Beyond the Barkpeeling, where the woods are mingled hemlock, beech, and birch, the languid midsummer note of the black-throated blue-back falls on my ear. “Twea, twea, twea-e-e!” in the upward slide, and with the peculiar z-ing of summer insects, but not destitute of a certain plaintive cadence. It is one of the most languid, unhurried sounds in all the woods. I feel like reclining upon the dry leaves at once. Audubon says he has never heard his love-song; but this is all the love-song he has, and he is evidently a very plain hero with his little brown mistress. He assumes few attitudes, and is not a bold and striking gymnast, like many of his kindred. He has a preference for dense woods of beech and maple, moves slowly amid the lower branches and smaller growths, keeping from eight to ten feet from the ground, and repeating now and then his listless, indolent strain. His back and crown are dark blue; his throat and breast, black; his belly, pure white; and he has a white spot on each wing.

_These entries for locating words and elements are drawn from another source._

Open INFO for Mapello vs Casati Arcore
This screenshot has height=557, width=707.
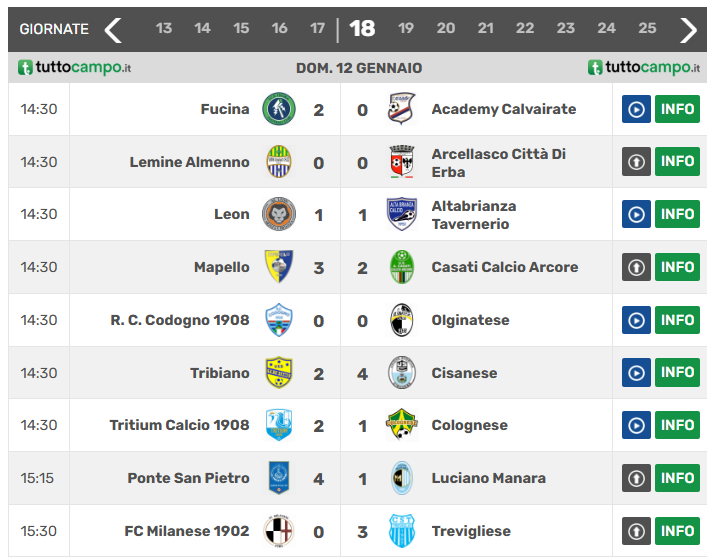[677, 267]
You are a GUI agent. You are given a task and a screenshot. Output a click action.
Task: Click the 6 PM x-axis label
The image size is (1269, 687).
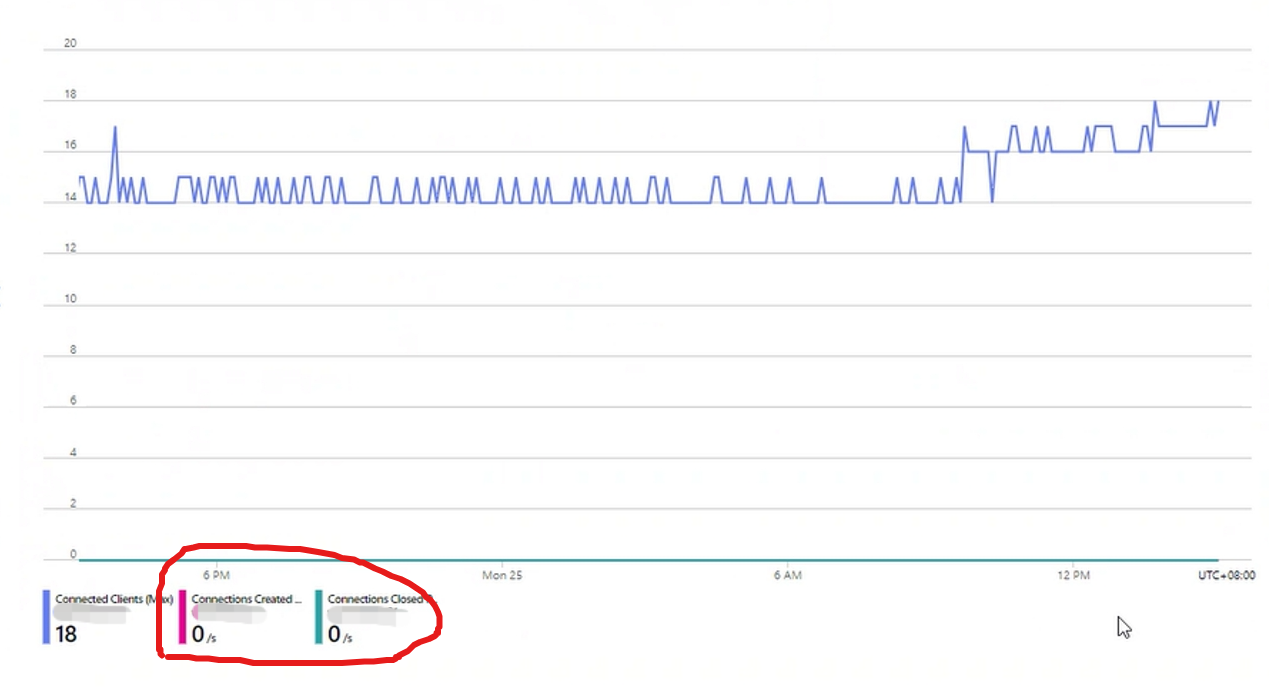coord(216,575)
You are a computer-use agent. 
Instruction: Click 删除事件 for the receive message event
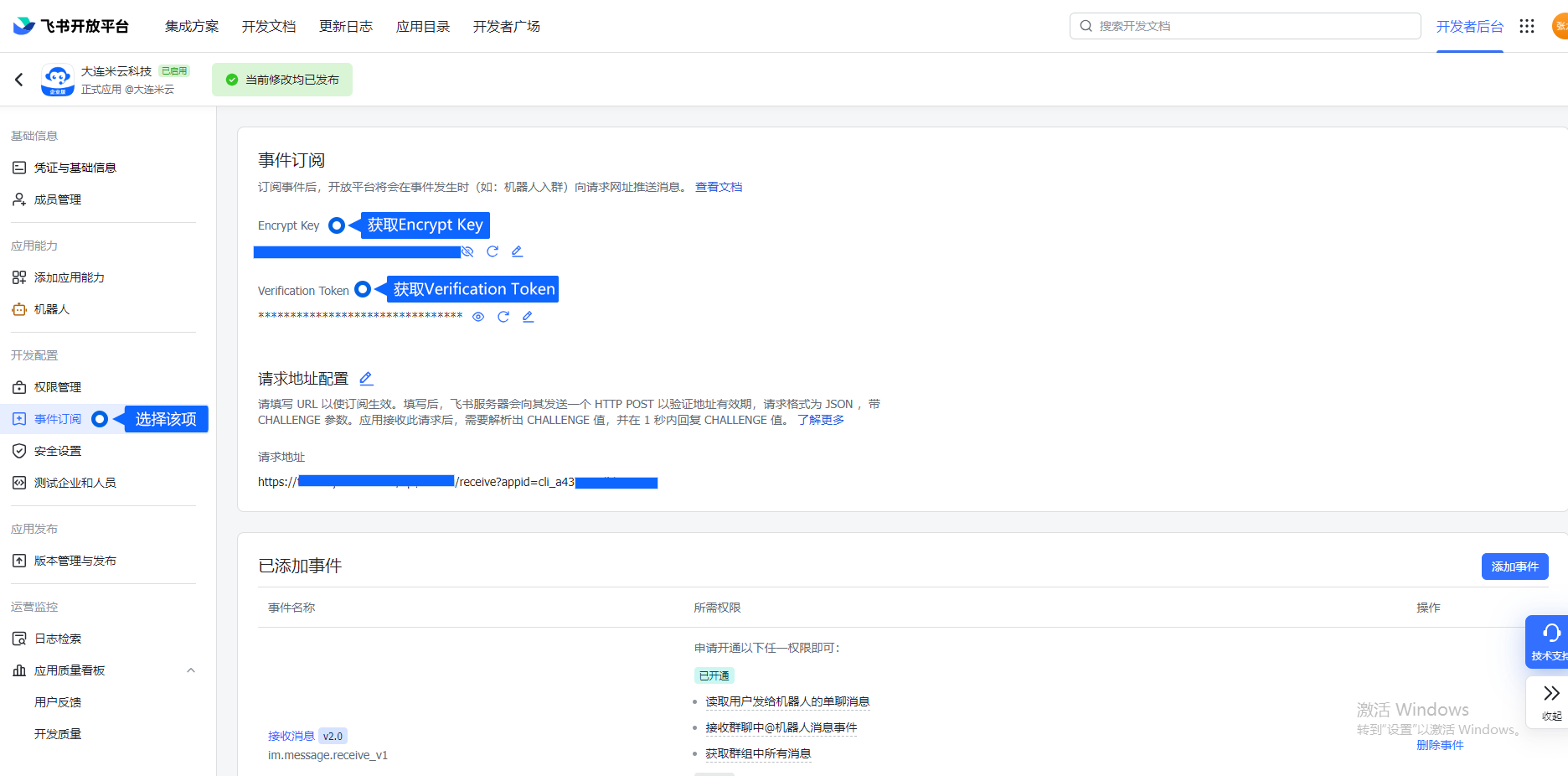pos(1440,745)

Here and there I meet the black and white creeping warbler, whose fine strain reminds me of hairwire. It is unquestionably the finest bird-song to be heard. Few insect strains will compare with it in this respect; while it has none of the harsh, brassy character of the latter, being very delicate and tender.
That sharp, uninterrupted, but still continued warble, which before one has learned to discriminate closely, he is apt to confound with the red-eyed vireo’s, is that of the solitary warbling vireo,—a bird slightly larger, much rarer, and with a louder less cheerful and happy strain. I see him hopping along lengthwise of the limbs, and note the orange tinge of his breast and sides and the white circle around his eye.

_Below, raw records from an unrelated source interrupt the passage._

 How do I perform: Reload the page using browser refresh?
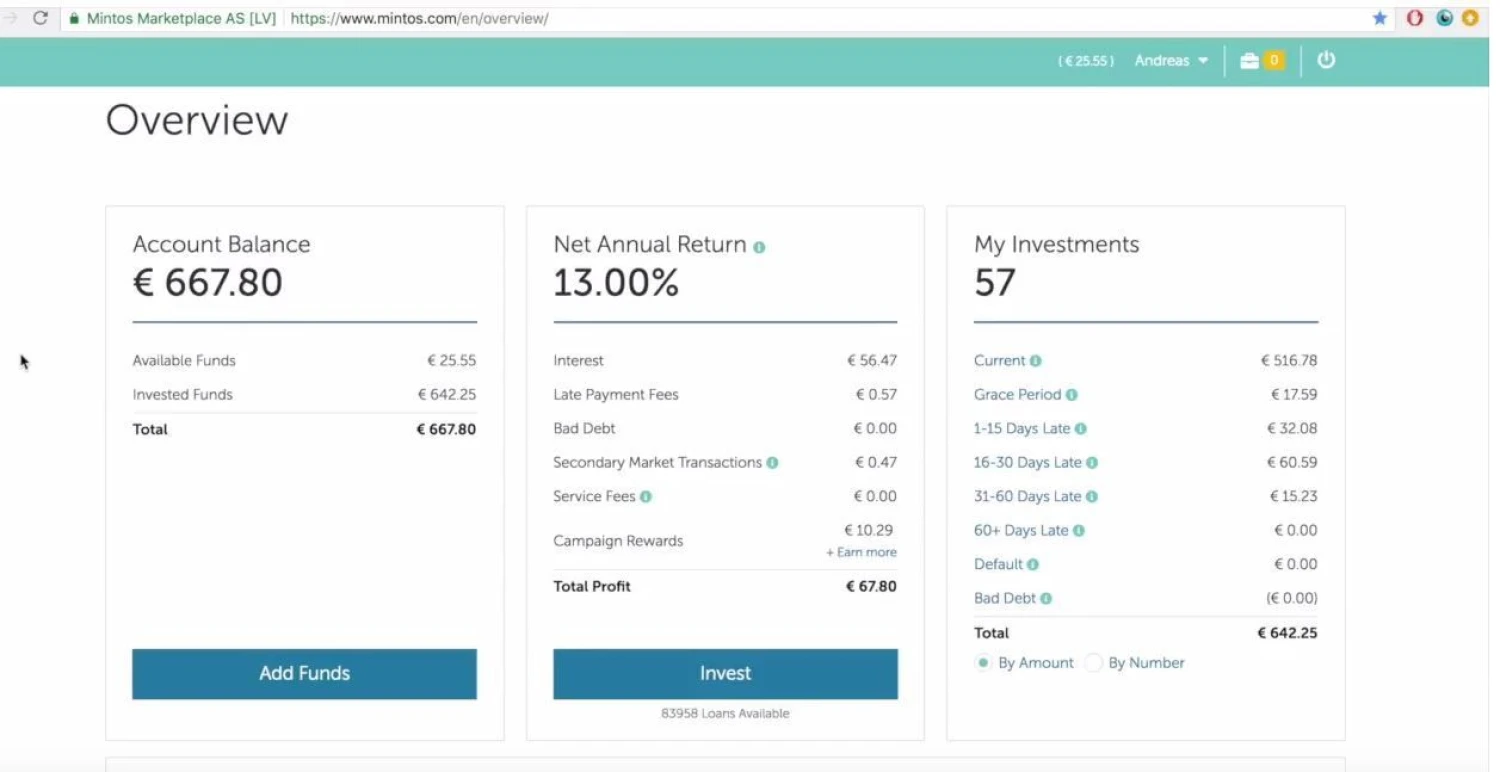click(40, 18)
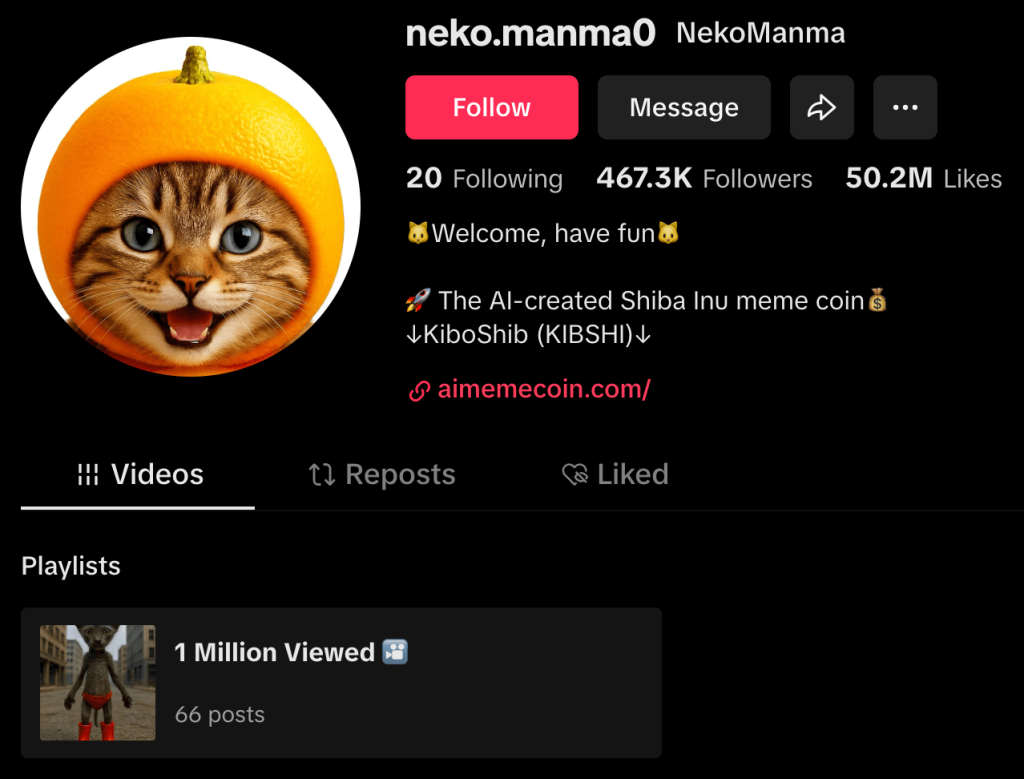The image size is (1024, 779).
Task: Click the film camera emoji after 1 Million Viewed
Action: [395, 653]
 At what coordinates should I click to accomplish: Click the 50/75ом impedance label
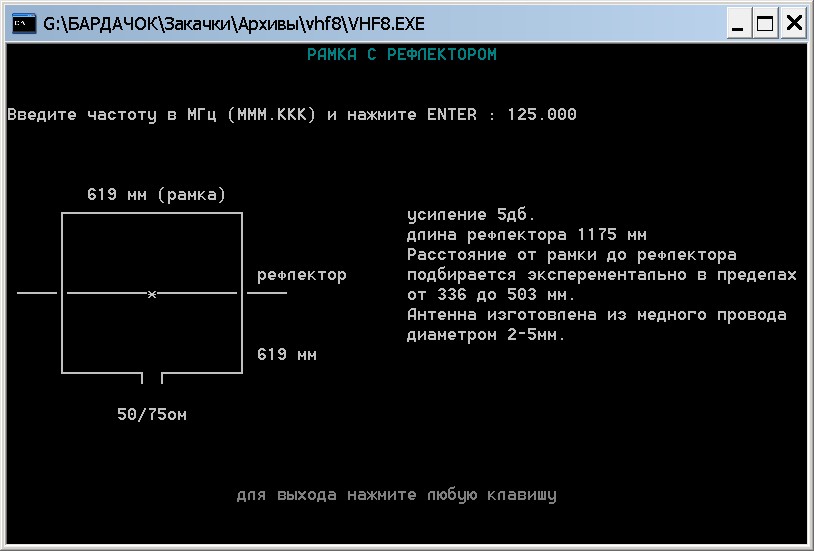[152, 415]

But the declining sun and the deepening shadows admonish me that this ramble must be brought to a close, even though only the leading characters in this chorus of forty songsters have been described, and only a small portion of the venerable old woods explored. In a secluded swampy corner of the old Barkpeeling, where I find the great purple orchis in bloom, and where the foot of man or beast seems never to have trod, I linger long, contemplating the wonderful display of lichens and mosses that overrun both the smaller and the larger growths. Every bush and branch and sprig is dressed up in the most rich and fantastic of liveries; and, crowning all, the long bearded moss festoons the branches or sways gracefully from the limbs. Every twig looks a century old, though green leaves tip the end of it. A young yellow birch has a venerable, patriarchal look, and seems ill at ease under such premature honors. A decayed hemlock is draped as if by hands for some solemn festival.